The ‘accuracy’ row is the ratio of correct predictions to total predictions.
In your case, the model has an accuracy of 0.58, which means it made correct predictions for 58% of the input samples
The classification report you have here provides a detailed breakdown of your model's performance for each class in your dataset. Here's what we can interpret from the results:
Precision: This is the ratio of true positives to the sum of true positives and false positives. A high precision indicates a low false positive rate. For example, the model has a precision of 1.00 for 'BATTERY - SIMPLE ASSAULT', which means it correctly identified all instances of this class and did not mistakenly classify any other instances as this class.
Recall: This is the ratio of true positives to the sum of true positives and false negatives. A high recall indicates a low false negative rate. For example, the model has a recall of 1.00 for 'BRANDISH WEAPON', which means it correctly identified all instances of this class and did not miss any.
F1-score: This is the harmonic mean of precision and recall, and it tries to balance the two. An F1 score of 1 is perfect, and 0 means that either the precision or the recall is zero. For example, the model has an F1 score of 1.00 for 'INTIMATE PARTNER - AGGRAVATED ASSAULT', indicating a good balance of precision and recall for this class.
Support: This is the number of actual occurrences of the class in the test data set. For example, there is only 1 instance of 'ASSAULT WITH DEADLY WEAPON, AGGRAVATED ASSAULT' in your test data.
Accuracy: This is the ratio of correct predictions to total predictions. The overall accuracy of your model is 0.58, which means it made correct predictions for 58% of the instances in the test data.
Macro Avg: This is the average of the unweighted mean per label.
Weighted Avg: This is the average of the support-weighted mean per label.

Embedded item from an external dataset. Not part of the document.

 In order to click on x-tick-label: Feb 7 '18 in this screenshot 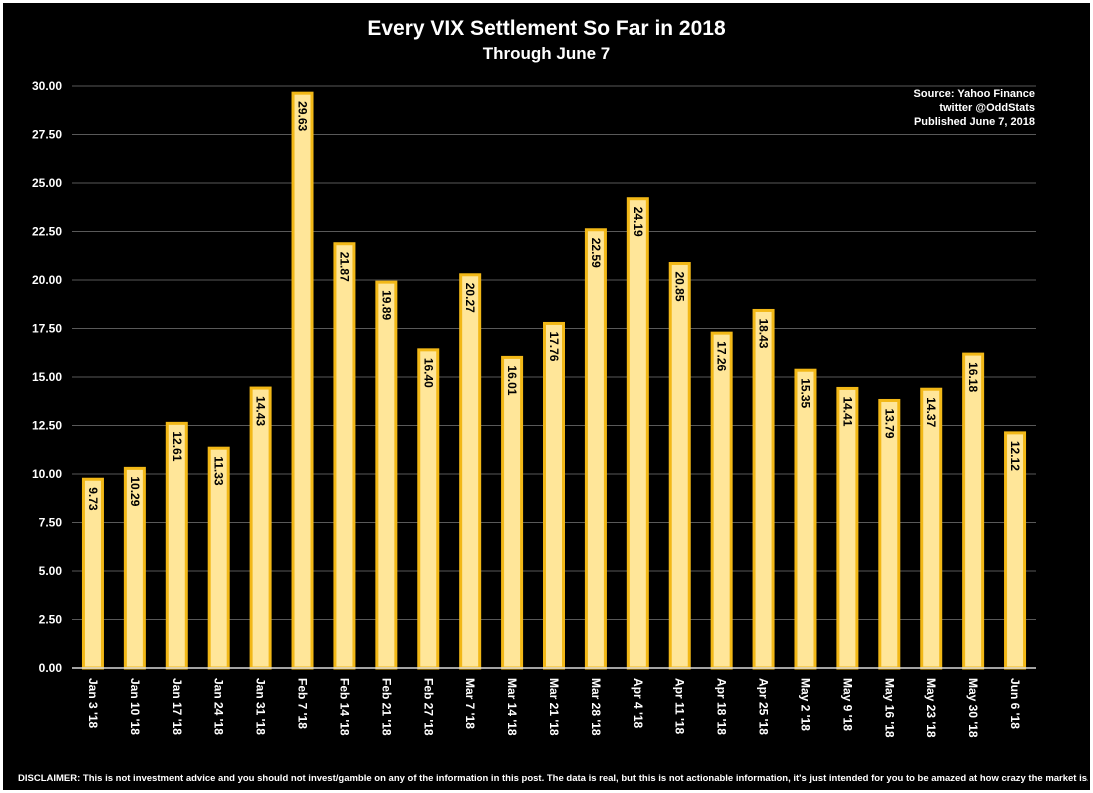, I will do `click(303, 704)`.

From the results, it seems like the model is performing well for some classes ('BATTERY - SIMPLE ASSAULT', 'BRANDISH WEAPON', 'INTIMATE PARTNER - AGGRAVATED ASSAULT'), but not for others ('ASSAULT WITH DEADLY WEAPON, AGGRAVATED ASSAULT', 'KIDNAPPING', 'ORAL COPULATION'). This could be due to a variety of factors, such as class imbalance in your training data, or it could be that your model needs further tuning or a different approach.